It may not put a meal on the table for furloughed federal employees, but some U.S. museums and symphonies are supplying food for the mind in free admission for workers affected by the longest partial federal government shutdown in U.S. history.
With the shutdown in its fourth week with no end in sight, cultural institutions from Massachusetts to Oregon are moving to help unpaid federal workers spend some of their otherwise idle hours with loved ones enjoying art, science history or music.
Museums in at least 27 states, along with at least 19 orchestras, offered free admission to federal workers who have unpaid time on their hands. Institutions range from The Metropolitan Opera in New York to the San Diego Air & Space Museum, home of the Apollo IX Command Module, which helped pave the way for man to walk on the Moon.
Nearly 200 furloughed employees have taken advantage of an offer from the Philadelphia Museum of Art, which waived its admission fee for each furloughed worker plus one guest, said museum spokesman Norman Keyes. Fine art highlights at the museum, whose front steps were made famous in the “Rocky” movie series, include Van Gogh’s “Sunflowers” and an array of Rubens and Renoirs.
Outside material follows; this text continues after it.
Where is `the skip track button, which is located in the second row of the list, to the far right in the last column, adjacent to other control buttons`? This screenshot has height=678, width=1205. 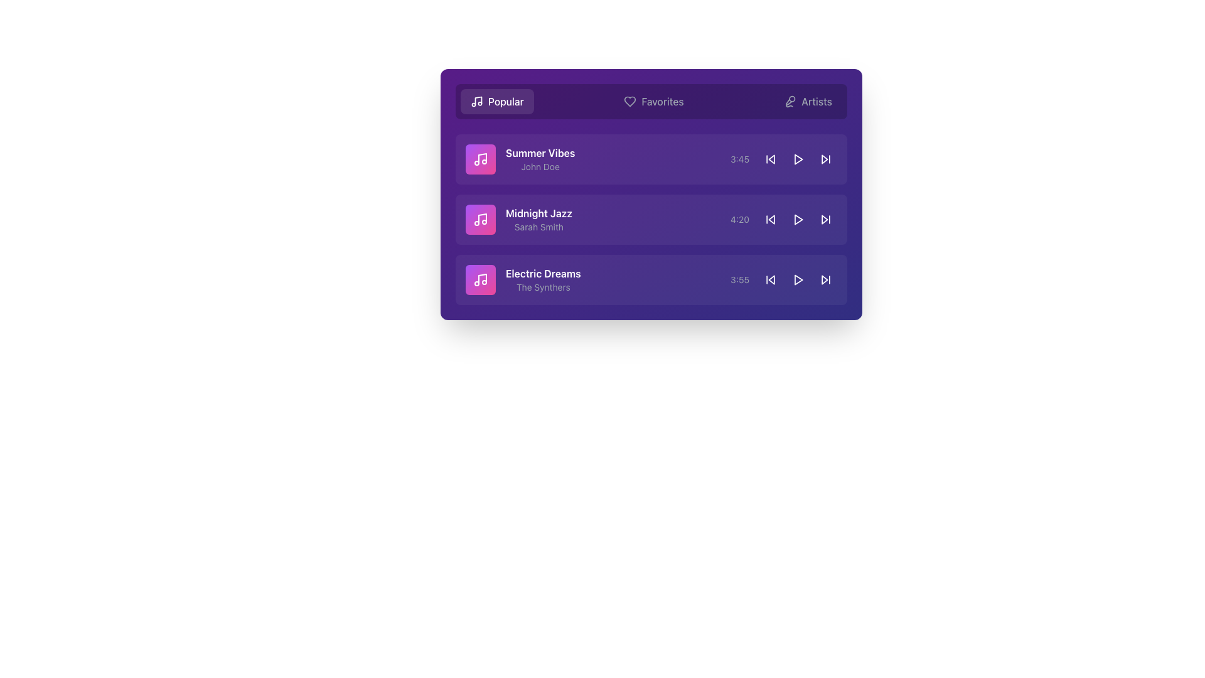 the skip track button, which is located in the second row of the list, to the far right in the last column, adjacent to other control buttons is located at coordinates (825, 219).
“Museums can offer a place both to get away from the fray and to recharge, and to gain perspective,” Keyes said. “It will not solve the shutdown crisis, but it can help build positive experiences during a difficult time.”
Chicago’s Museum of Science and Industry has also waived admission fees for each furloughed worker plus two guests for the duration of the shutdown. Star attractions include a German U-Boat submarine seized in 1944, the only one captured during World War II. It is the length of a city block, the museum boasts on its website.
Symphonies from Boston to Akron, Ohio, offered no-cost concert tickets to ease the stress of wondering when your next paycheck will be issued.
“Great music has the power to inspire, reduce stress and ease burdens,” said Joseph Giunta, who conducts the Des Moines Symphony.
“We invite federal employees to join us as our guests for an upcoming Masterworks concert,” said Giunta, noting each worker was offered two tickets which otherwise sell for $20 apiece or more.
Much of the federal workforce lives in or around Washington, D.C., but these people may be out of luck. That is because premiere cultural institutions such as the Smithsonian’s museums, galleries and zoo, which are always free to the public, remain closed to all for the remainder of the shutdown.